Когда я позднее просмотрела все, что нашла в кино и на ТВ, мюзиклы с Фредом Астером, я нашла в них, конечно, массу нелепиц и прямо вздора – инфантильные сюжеты, вздорные конфликты, лезущая в глаза роскошь, долларизм, переслащенные мелодии и песни, любовь с первого взгляда, душещипательные хэппиэнды. О некоторых из них и говорить всерьез просто нелепо. Но эти недостатки стиля и содержания легко пропустить, когда танцует – и в главной роли – Фред Астер с одной из своих блестящих партнерш.
В тяжелые времена Великой депрессии Голливуд выпускал свои развеселые мюзиклы один за другим, в том числе десять – с участием звездной пары Фред Астер – Джинджер Роджерс. Эта пара, а вместе с ней и фильмы имели оглушительный успех. Экономя на необходимом, народ валил на жизнерадостные, развлекательные и беспроблемные голливудские и бродвейские мюзиклы. Либеральный истеблишмент тех времен обрушился на идиллизм и беззаботность, на «сладкую ложь» этих обольстительных мюзиклов, разойдясь во мнении с массовым зрителем. Критики называли голливудскую «конвейерную» продукцию чуть ли не по Марксу – «опиумом для народа», тогда как народ получал в эпоху экономической катастрофы необходимо нужную для выживания порцию радости, мечты, удовольствий, упований и надежд.
Да, если хотите, эти шикарные мюзиклы были американским вариантом извечной римской формулы для недовольного плебса: «Хлеба и зрелищ!» И я не вижу ничего рабского или унизительного для народа, как всегда утверждали марксисты, ни в римской формуле развлечения и отвлечения от тягот жизни, ни в американской. И недаром только что в нашу устрашающую по своим темпам экономическую рецессию неожиданно появились сразу три книги о Фреде Астере. Уверена, что и на экранах кино и ТВ вскоре будет виртуозно парить и виться над паркетом этот непревзойденный король танца в музыкальной комедии. Ведь он не зависит от времени. Это о нем говорили, изумляясь кристальной чистоте его стиля и невероятной сосредоточенности на танце: «Во Фреде Астере мало человеческого, в нем нет секса, он абсолютно неэротичен». Но, полностью пренебрегая лишениями, тяготами и убожеством 30-х годов, Астер дает понять, что искусство не имеет ничего общего с жизнью. Это здесь «Гражданин Кейн» изменяет себе. Он слишком тяжело и неуклюже налегает на «Америку». «Цилиндр», «Время свинга» и другие мюзиклы с Фредом Астером – это прогулки по Аркадии.
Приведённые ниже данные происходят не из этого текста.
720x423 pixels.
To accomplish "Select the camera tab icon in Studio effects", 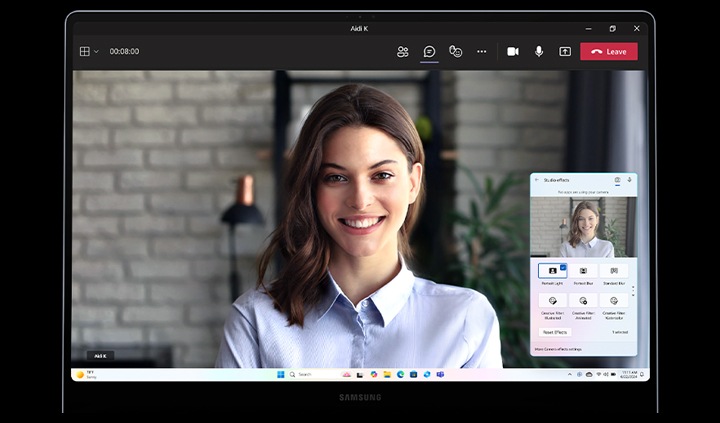I will tap(617, 180).
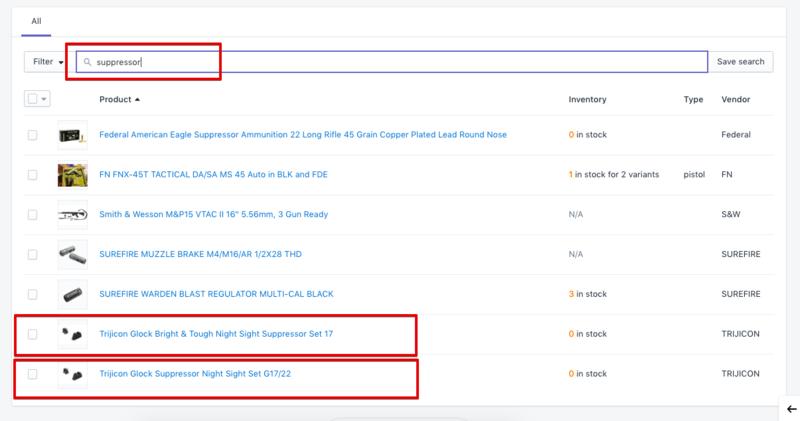Image resolution: width=800 pixels, height=421 pixels.
Task: Click the suppressor search input field
Action: pyautogui.click(x=400, y=62)
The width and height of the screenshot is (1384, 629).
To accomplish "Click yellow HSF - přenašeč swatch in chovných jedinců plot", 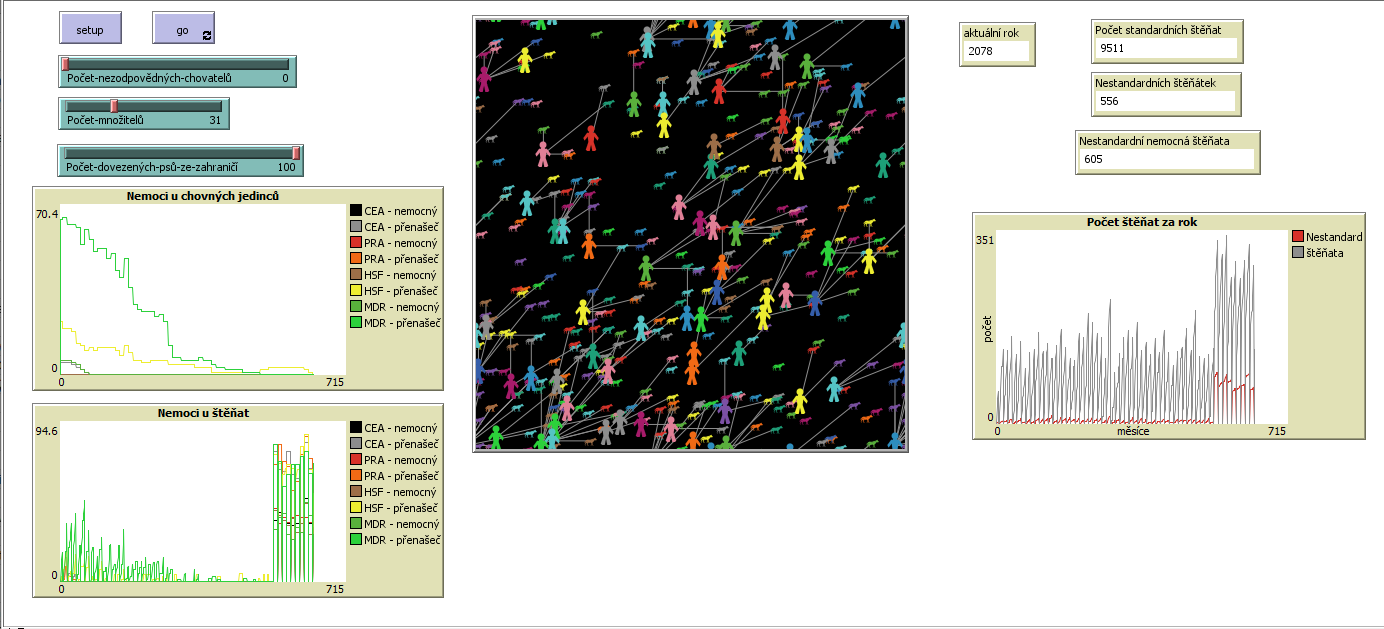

А среднему американцу сейчас как раз необходимо «хлеба и зрелищ». Хлеб ему дает обамовский колоссальный экономический бэйлаут, а вот зрелище – и какое упоительное, живительное зрелище! – может поставить незабвенный Фред Эстер. Он - профессиональный волшебник, преображающий на полтора часа мрачную действительность в сказочную феерию.